╭─ Supplied information
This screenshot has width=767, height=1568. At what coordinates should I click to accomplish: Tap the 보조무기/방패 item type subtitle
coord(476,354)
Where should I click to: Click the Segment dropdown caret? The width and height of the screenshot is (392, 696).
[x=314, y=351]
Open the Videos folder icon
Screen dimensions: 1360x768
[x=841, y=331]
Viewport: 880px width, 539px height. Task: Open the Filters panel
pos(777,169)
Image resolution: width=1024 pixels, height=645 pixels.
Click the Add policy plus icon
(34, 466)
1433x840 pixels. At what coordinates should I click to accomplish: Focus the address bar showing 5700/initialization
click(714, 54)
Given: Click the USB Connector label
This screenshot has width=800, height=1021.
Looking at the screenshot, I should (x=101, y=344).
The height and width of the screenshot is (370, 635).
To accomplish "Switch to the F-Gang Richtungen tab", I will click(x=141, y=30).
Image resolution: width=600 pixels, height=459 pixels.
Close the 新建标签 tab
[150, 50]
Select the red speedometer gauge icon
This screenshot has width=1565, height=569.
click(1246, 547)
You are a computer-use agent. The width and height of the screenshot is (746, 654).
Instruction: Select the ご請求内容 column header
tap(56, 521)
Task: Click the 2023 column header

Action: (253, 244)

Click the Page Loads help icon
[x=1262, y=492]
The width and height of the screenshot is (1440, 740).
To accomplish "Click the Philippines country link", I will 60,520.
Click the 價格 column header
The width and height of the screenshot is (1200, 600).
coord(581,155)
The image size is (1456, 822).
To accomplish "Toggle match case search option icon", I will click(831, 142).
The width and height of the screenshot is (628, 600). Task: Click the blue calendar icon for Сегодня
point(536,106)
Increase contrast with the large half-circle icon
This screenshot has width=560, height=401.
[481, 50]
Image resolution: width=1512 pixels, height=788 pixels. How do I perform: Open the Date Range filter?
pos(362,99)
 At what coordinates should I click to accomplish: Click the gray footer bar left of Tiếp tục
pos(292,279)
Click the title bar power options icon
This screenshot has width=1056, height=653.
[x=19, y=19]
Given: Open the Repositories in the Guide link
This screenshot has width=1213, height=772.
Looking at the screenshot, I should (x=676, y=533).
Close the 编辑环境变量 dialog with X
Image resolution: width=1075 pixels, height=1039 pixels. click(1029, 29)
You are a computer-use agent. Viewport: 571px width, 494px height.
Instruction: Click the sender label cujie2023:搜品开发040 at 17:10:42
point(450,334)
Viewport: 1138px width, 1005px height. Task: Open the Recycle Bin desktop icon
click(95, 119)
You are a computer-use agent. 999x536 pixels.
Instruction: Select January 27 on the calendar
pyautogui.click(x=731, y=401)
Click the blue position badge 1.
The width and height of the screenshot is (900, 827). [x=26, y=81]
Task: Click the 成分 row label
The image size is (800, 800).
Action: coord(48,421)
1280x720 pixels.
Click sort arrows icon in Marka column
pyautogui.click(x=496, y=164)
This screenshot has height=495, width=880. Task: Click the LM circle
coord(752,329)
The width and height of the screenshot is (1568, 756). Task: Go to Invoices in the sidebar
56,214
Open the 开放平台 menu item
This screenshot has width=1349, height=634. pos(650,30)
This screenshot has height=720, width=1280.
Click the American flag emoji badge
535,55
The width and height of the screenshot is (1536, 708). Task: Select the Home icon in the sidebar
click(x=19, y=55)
╰─
List every line above that holds the word "Given".

#### [Completed task]
Given: Click the USB Connector label
Given: Open the Repositories in the Guide link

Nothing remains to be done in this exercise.